1) L’apparire, negli ultimi decenni, della nuova edizione storico-critica delle opere di Hegel, che, rammentiamolo, rimpiazza, in particolare, se ci riferiamo solo al ‘900, le precedenti edizioni critiche curate da Georg Lasson e Hermann Glockner, ha sicuramente determinato un nuova configurazione degli studi hegeliani. In che direzioni essa ha, a suo giudizio, stimolato la Hegel-Forschung?

Se si dà uno sguardo alla storia della ricezione della filosofia di Hegel, si può dire che noi, da quattro decenni a questa parte, ci troviamo nella terza fase di ricezione - dopo la prima fase, che cade tra gli ultimi scorci della vita di Hegel e i primi due decenni dopo la sua morte, e la seconda, plasmata dal neohegelismo dell’inizio del XX secolo. Questa terza fase è, di fatto, collegata con l’apparizione della edizione storico-critica; ma, certamente, è stata non solo e non principalmente prodotta attraverso l’edizione. Piuttosto è l’edizione stessa un primo risultato di questa nuova fase di ricezione, che è stata determinata e favorita da una molteplicità di fattori; per citare solo due voci: “ermeneutica” e “marxismo”.
Tuttavia, sebbene l’edizione stessa sia un risultato, anch’essa ha configurato questa ultima fase di ricezione in importanti tratti: mi riferisco soprattutto all’indagine dei così importanti, per l’opera di Hegel, manoscritti del periodo di Jena (1801-1806), che nelle due fasi precedenti di ricezione sono stati pressoché trascurati: in parte le fonti non erano pubblicate, in parte erano sbagliate le datazioni, cosicché dominava una notevole confusione, che ha anche motivato interpretazioni prive di senso. Tuttavia proprio i manoscritti jenesi permettono di determinare i motivi fondamentali per mezzo dei quali la filosofia hegeliana è cresciuta e di seguire la successiva formazione delle sue concezioni di sistema, con guadagno complessivo di conoscenza della sua filosofia.
La ricezione degli scritti del giovane Hegel (1793-1800) non ha ottenuto finora, grazie alla nuova edizione, impulsi decisivi. Ciò potrebbe cambiare, se apparirà in breve il volume II con gli scritti degli anni francofortesi di Hegel. Poco, poi, poteva influire l’edizione sulla ricezione delle principali opere di Hegel, la Fenomenologia dello spirito e la Scienza della logica, poiché essa si è limitata alla correzione di errori, prescindendo, naturalmente, dal commento che è stato scritto a loro margine. Grande significato per la ricezione ha ottenuto, tuttavia, da tre decenni a questa parte, la pubblicazione delle trascrizioni delle lezioni di Hegel (le Vorlesungsnachschriften) - negli ambiti della filosofia del diritto, dell’estetica, della filosofia della natura e della filosofia delle religione - ed è facile pronosticare che questo processo avrà un seguito negli anni a venire.

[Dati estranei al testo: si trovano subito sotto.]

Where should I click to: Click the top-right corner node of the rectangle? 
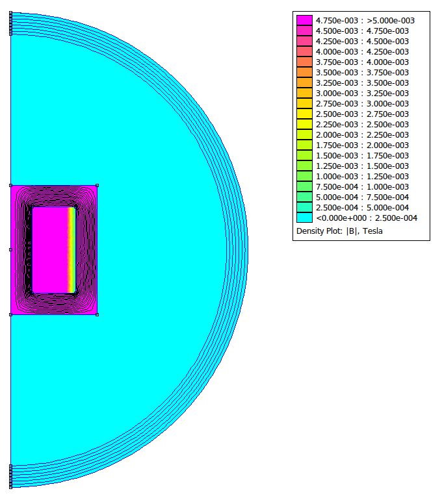coord(97,185)
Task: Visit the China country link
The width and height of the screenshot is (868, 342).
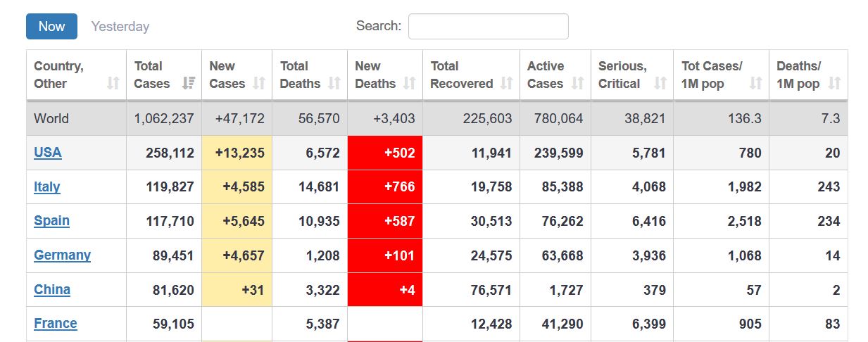Action: click(x=52, y=290)
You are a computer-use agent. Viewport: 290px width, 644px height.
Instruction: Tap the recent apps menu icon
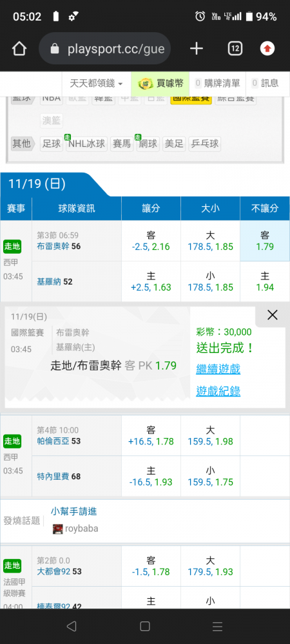pos(217,626)
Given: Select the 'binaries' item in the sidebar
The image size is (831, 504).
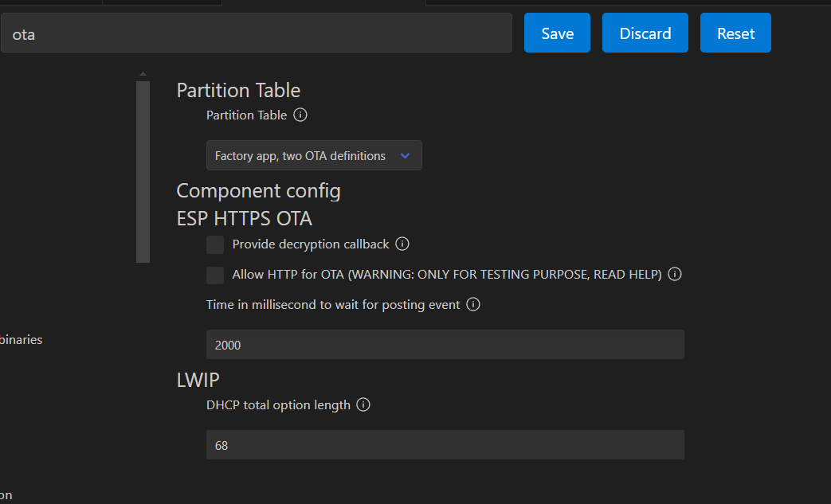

2) In Italia, la nuova edizione, da lei curata, dei quattro diversi corsi universitari, tenuti da Hegel, di filosofia della religione, non ha ancora riscosso adeguata attenzione. Continua a prevalere, in qualche modo, l’uso della edizione curata da Lasson, la quale, fondata anch’essa sulle trascrizioni dei corsi universitari, si caratterizza, tuttavia, come lei ha spesso messo in luce, per criteri molto discutibili di “armonizzazione” degli stessi. Potrebbe, Professor Jaeschke, spiegare in che modo la nuova edizione si rende capace di aprire a nuove e più fondate prospettive critiche?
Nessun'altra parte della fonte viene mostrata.